Remittances to Vietnam projected to reach US$13 billion this year: SBV
The State Bank of Vietnam predicts remittance flows to Vietnam to reach some US$13-14 billion this year, much lower than the previous estimate by the World Bank at US$16.7 billion.
Nguyen Hoang Minh, deputy director of the central bank’s HCMC branch, earlier said that remittances sent to the city’s credit institutions totaled US$3.65 billion in the January-August period, up 8% over the same period last year.
He predicted HCMC, the biggest remittance receiver in Vietnam, would attract US$5.6 billion worth of remittances for the entire year, marking a year-on-year rise of some 10%.

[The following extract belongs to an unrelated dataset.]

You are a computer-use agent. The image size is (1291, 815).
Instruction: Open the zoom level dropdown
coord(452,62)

According to the latest data on worldwide remittance flows by the World Bank last month, Vietnam was expected to remain one of the top 10 remittance receivers in 2019.
A total of US$16.7 billion in remittances was projected to flow into Vietnam for the full year, making the Southeast Asian country the world’s ninth largest remittance receiver in dollar terms, the global lender said. The value accounts for some 6.4% of the country’s gross domestic product.

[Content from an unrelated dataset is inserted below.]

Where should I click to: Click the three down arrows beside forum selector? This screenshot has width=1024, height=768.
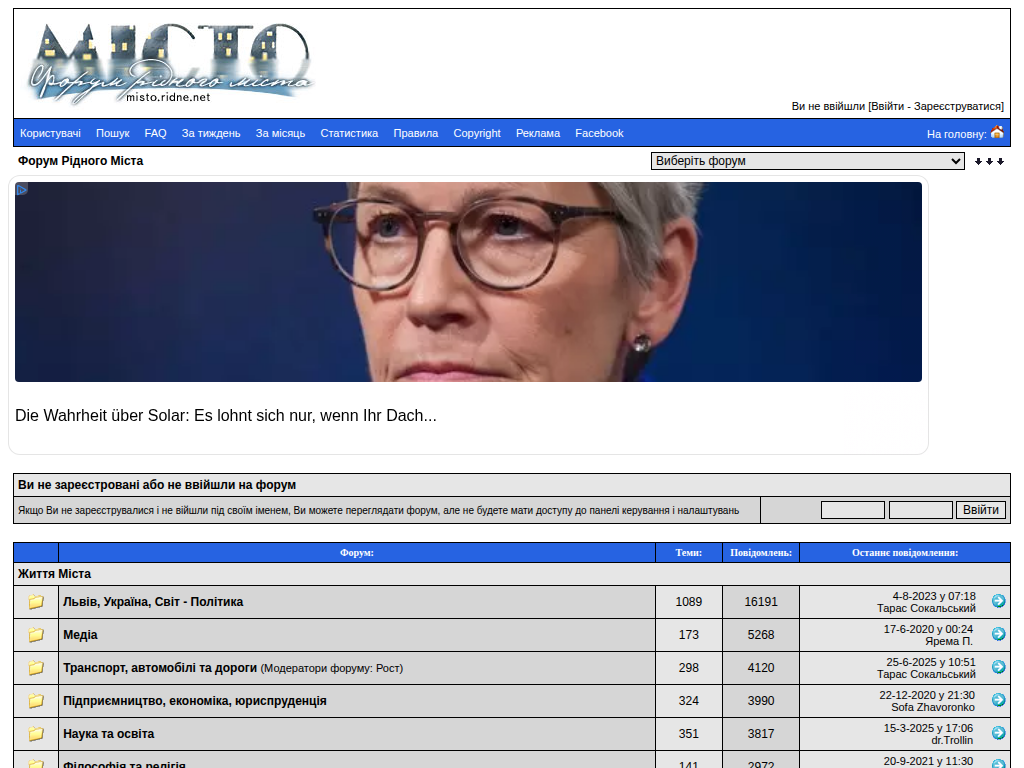(x=989, y=161)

In the East Asia and Pacific region, Vietnam is expected to rank third in terms of remittances, after China and the Philippines.
Speaking to the Vietnam News Agency, economist Nguyen Tri Hieu ascribed the country’s high remittance flow to the fact that Vietnamese people working abroad believe in the stability of the national economy and see better investment opportunities in the domestic market.
Hieu remarked that remittances to the country were largely used to invest in production, business and the real estate market.
“The central bank’s policy to offer a zero-percent interest rate for deposits in U.S. dollars will channel remittances to Vietnam into investment rather than being kept in banks,” he said.
Remittances to Vietnam have continued rising for the past two decades, from more than US$1.3 billion in 2000 to US$16 billion last year, except for 2009, which suffered the adverse effects of the global financial crisis.